# Task:
Please write out exactly the line containing "Open the Other bookmarks folder" below and every line after it, through the last one, but leave out any pictures.

*** Opening of Available records ***

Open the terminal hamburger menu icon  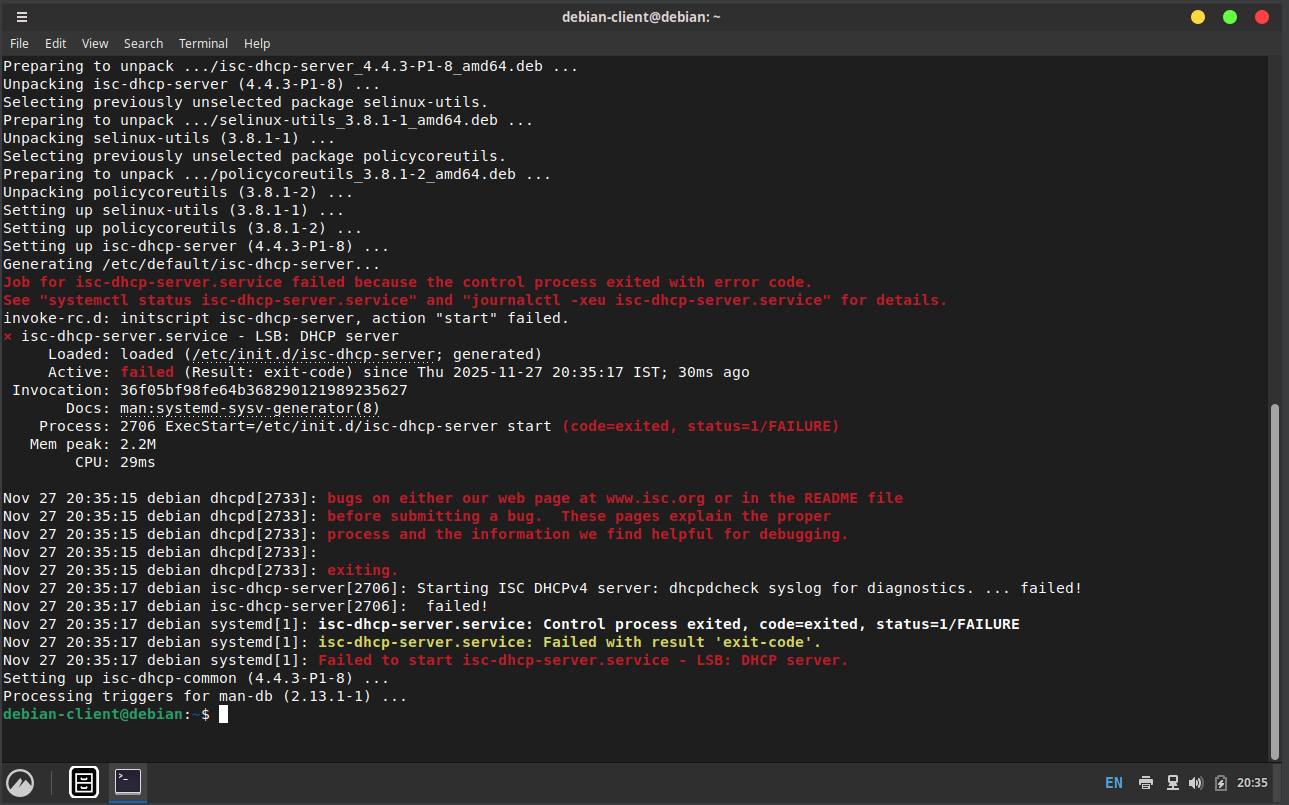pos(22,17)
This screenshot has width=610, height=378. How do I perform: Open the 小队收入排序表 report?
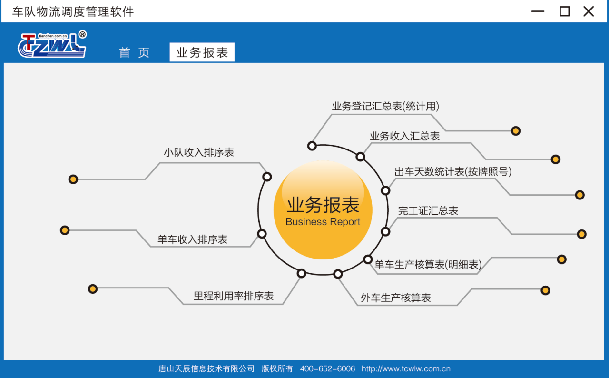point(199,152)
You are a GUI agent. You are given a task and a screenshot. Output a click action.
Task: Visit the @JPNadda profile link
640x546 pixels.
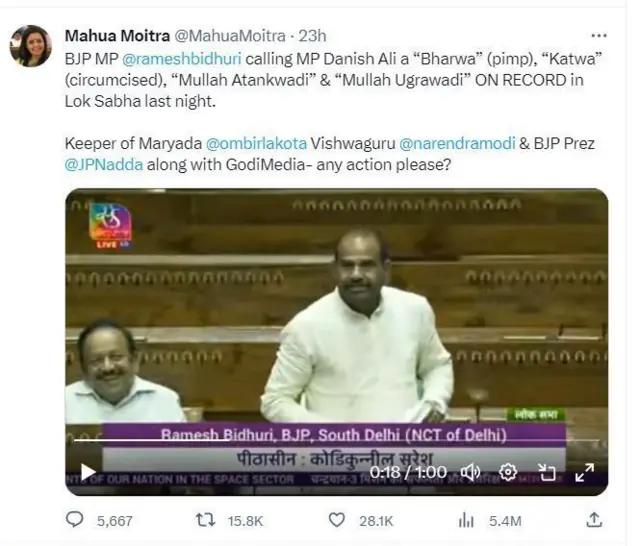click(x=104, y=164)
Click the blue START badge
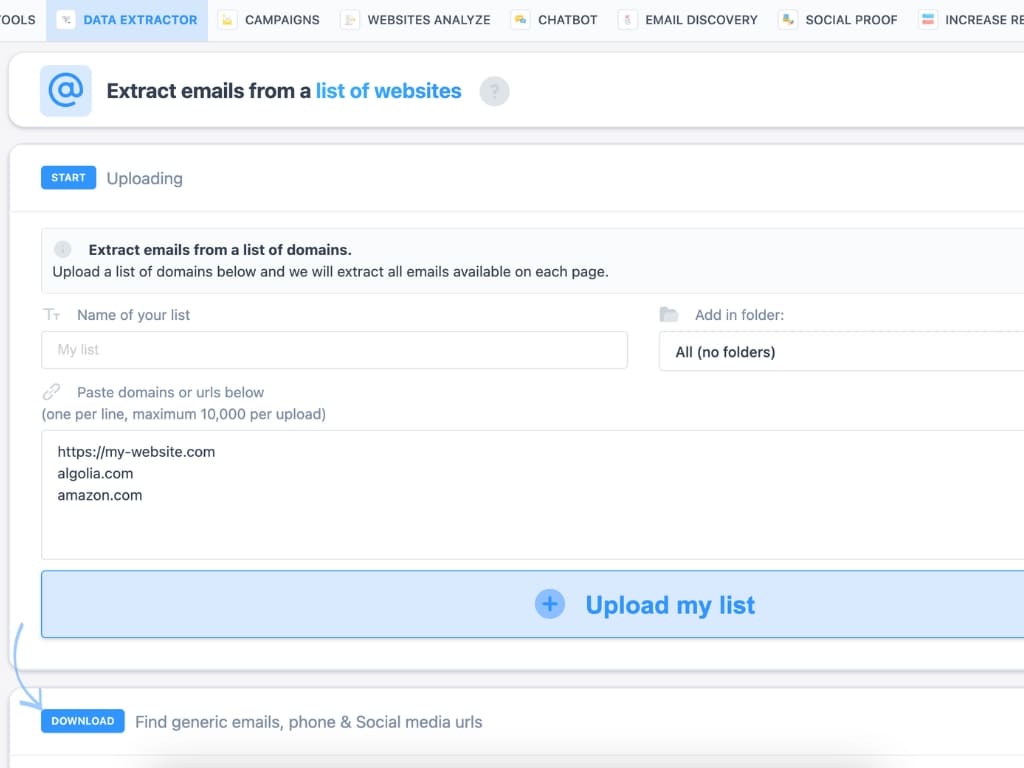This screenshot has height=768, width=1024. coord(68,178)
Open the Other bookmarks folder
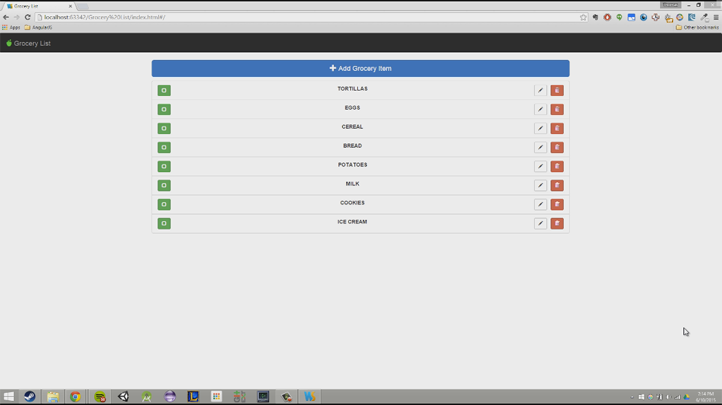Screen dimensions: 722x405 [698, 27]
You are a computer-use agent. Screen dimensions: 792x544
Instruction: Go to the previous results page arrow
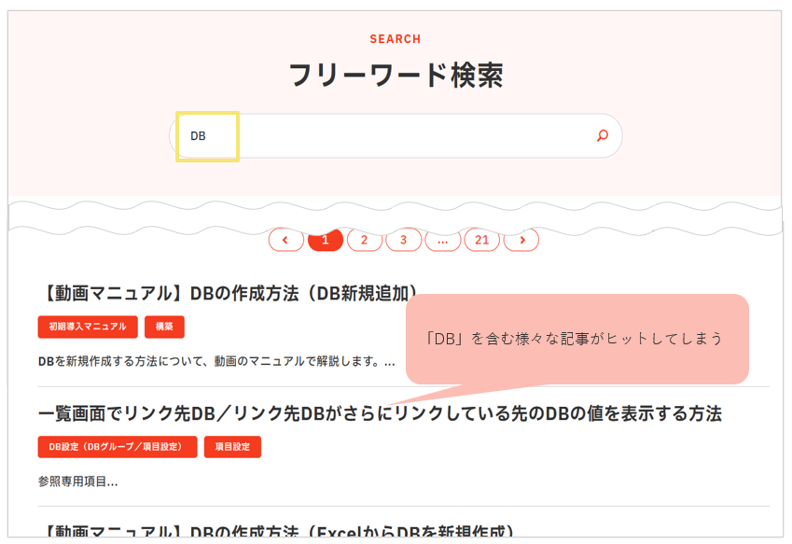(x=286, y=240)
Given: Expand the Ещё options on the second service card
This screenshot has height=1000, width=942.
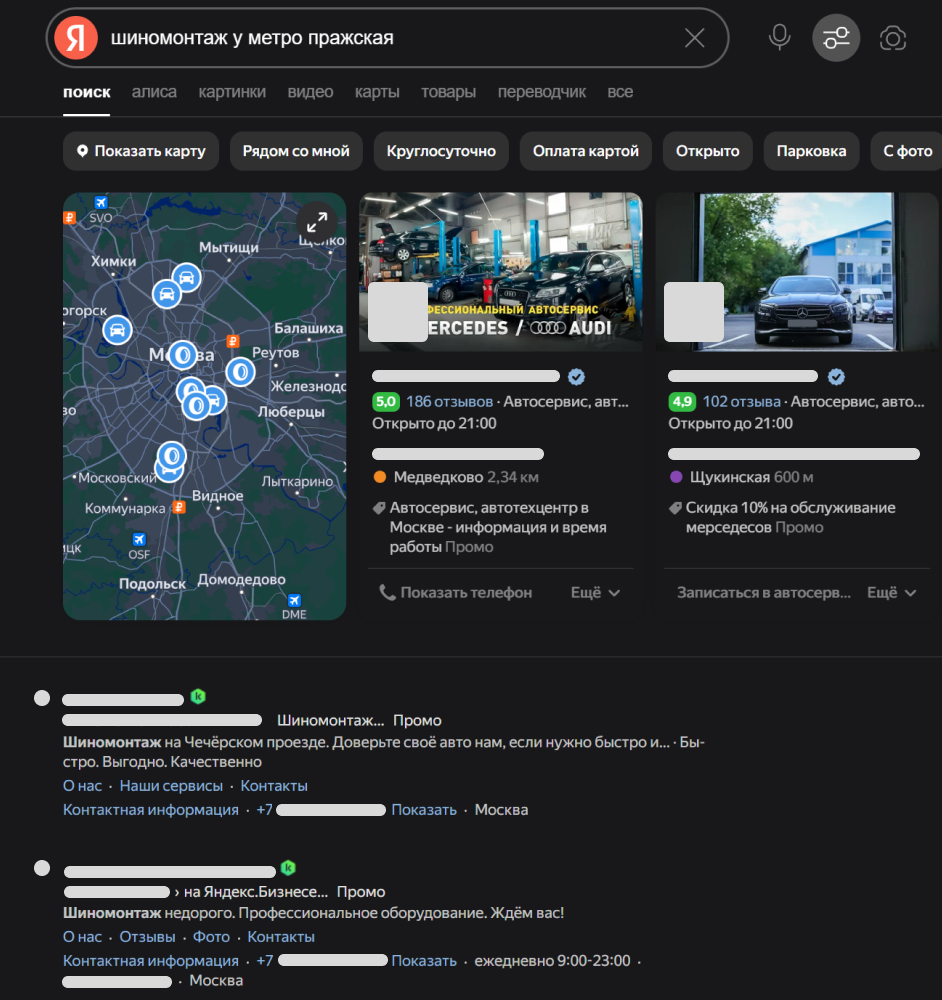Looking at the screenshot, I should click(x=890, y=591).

*** Close of Available records ***

# Response to the task:
Open the Other bookmarks folder
Screen dimensions: 722x405 [698, 27]
You are a computer-use agent. Screen dimensions: 792x544
Instruction: Go to the previous results page arrow
(x=286, y=240)
Given: Expand the Ещё options on the second service card
This screenshot has height=1000, width=942.
Looking at the screenshot, I should click(x=890, y=591).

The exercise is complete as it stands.